- SUPPLIED TEXT -
◇ ◇ ◇ ◇ ◇

The present study does not identify the exact reasons for the discrepancy between the present findings and previous reports. One explanation might be the less structured follow-up of some CSI patients in the broader and multinational database that was used for the present analysis. Yu et al. and others have shown that follow-up recommendations developed at referral centres are not always being adhered to in the community [14]. In addition, non-compliance with follow-up recommendations might be frequent among a young and mobile male population [15, 16]. A referral bias with patients being referred to centres contributing to the database from other sites because of intermediate or poor prognosis features or enrolment into high-risk trials may be a confounding factor in the present analysis that we could not eliminate completely. Such a scenario can be a contributing factor to the high number of intermediate/poor prognosis relapses. The lack of international consensus concerning optimal follow-up schedules for CSI patients could also be a contributing factor, which may lead to insufficient follow-up offered to CSI patients in countries with limited access to high-level follow-up care. This can be a problem in particular in tumour marker-negative patients where follow-up relies on clinical and radiological monitoring, which remains insensitive and cumbersome. MicroRNA-371 is a highly sensitive and specific blood-based biomarker that has the potential for earlier diagnosis of relapse but needs further validation [17].

In the present analysis, adjuvant treatment or RPLND was initially administered in 4.3% of CSI NSem patients and in 17.3% of Sem patients in whom this information was available. Moreover, 7.7% of CSI Sem received adjuvant radiation therapy, which is no longer recommended in current treatment guidelines [18, 19]. In retrospective series, a worse prognosis at relapse has been identified in patients relapsing after adjuvant treatment for CSI as compared to those with de novo metastatic disease, which speaks in favour of active surveillance as the preferred management option as was pursued in the majority of patients in the present analysis [20, 21].

Active surveillance is attractive and has become the standard management option in CSI GCT in many countries. This strategy spares further cancer treatment for many patients, but optimal follow-up schedules have yet to be defined. Overly tight schedules may result in lead-time bias, expose patients to unnecessary medical interventions, impair patients’ quality of life and lead to unnecessary costs. However, as shown by the present analysis, unstructured and insufficiently stringent follow-up may result in intermediate or poor prognosis relapses. The present analysis does not resolve this conundrum but may serve as a reminder that active surveillance has to be given careful attention.

◇ ◇ ◇ ◇ ◇

- WHAT THE TASK ASKS -
Translate this sentence from the surveillance text into Spanish: "This strategy spares further cancer treatment for many patients, but optimal follow-up schedules have yet to be defined." Draw only on the surveillance text.

- SUPPLIED DATA -
◇ ◇ ◇ ◇ ◇

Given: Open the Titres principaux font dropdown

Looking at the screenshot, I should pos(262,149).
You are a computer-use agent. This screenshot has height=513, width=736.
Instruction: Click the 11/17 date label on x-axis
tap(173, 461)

◇ ◇ ◇ ◇ ◇

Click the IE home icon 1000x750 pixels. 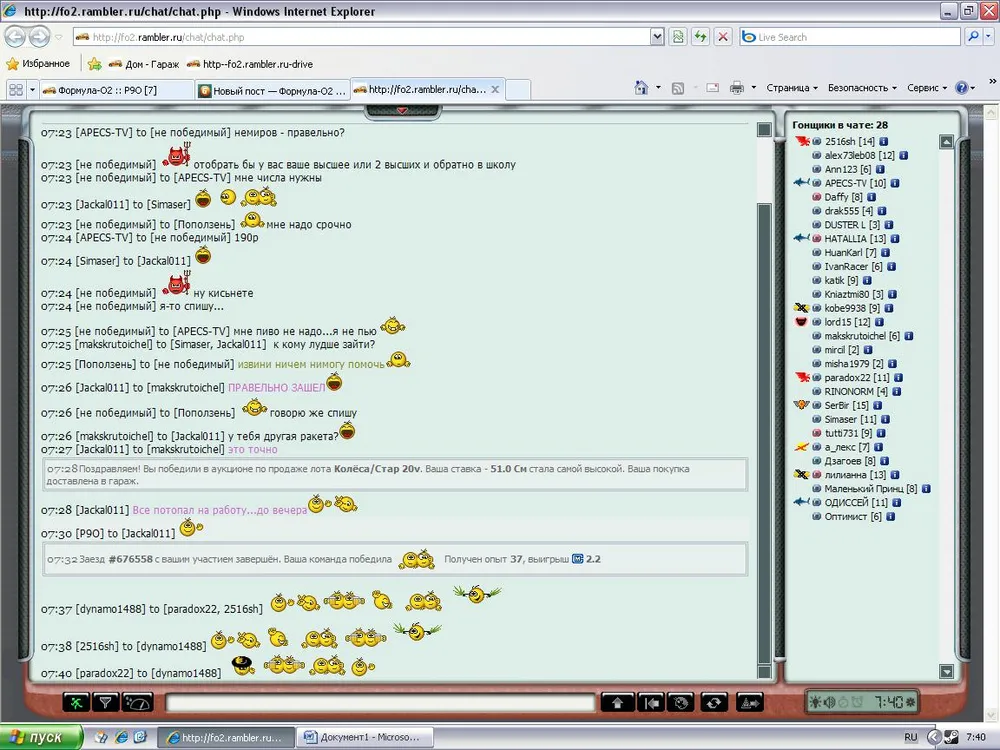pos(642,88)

◇ ◇ ◇ ◇ ◇

- SOLUTION TO THE EXERCISE -
Esta estrategia evita a muchos pacientes un tratamiento oncológico adicional, pero aún no se han definido los calendarios de seguimiento óptimos.